— Given records —

· · · · · · ·

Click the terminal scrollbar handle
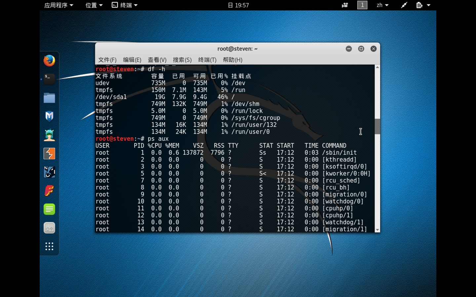The height and width of the screenshot is (297, 476). (377, 126)
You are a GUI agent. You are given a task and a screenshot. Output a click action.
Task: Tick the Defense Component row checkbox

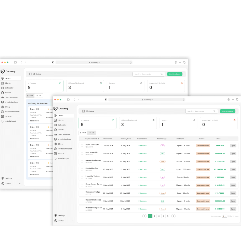pos(82,209)
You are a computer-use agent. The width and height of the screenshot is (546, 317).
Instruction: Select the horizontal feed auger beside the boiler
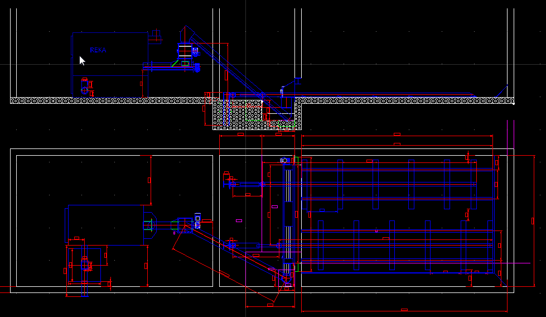(x=167, y=66)
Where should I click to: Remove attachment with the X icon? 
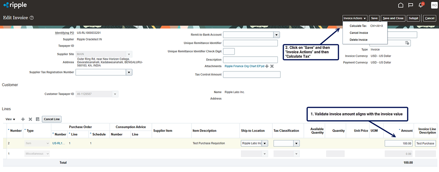[272, 66]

· · · · · · ·

— Task item —
A faithful copy is needed: reproduce all of the data above, leaving the pictures out.

— Answer box —
Click the terminal scrollbar handle
The height and width of the screenshot is (297, 476). (377, 126)
You are a GUI agent. You are given a task and a screenshot. Output a click action.
Task: Tick the Defense Component row checkbox

pos(82,209)
You are a computer-use agent. The width and height of the screenshot is (546, 317).
Instruction: Select the horizontal feed auger beside the boiler
(x=167, y=66)
Where should I click to: Remove attachment with the X icon? 
[272, 66]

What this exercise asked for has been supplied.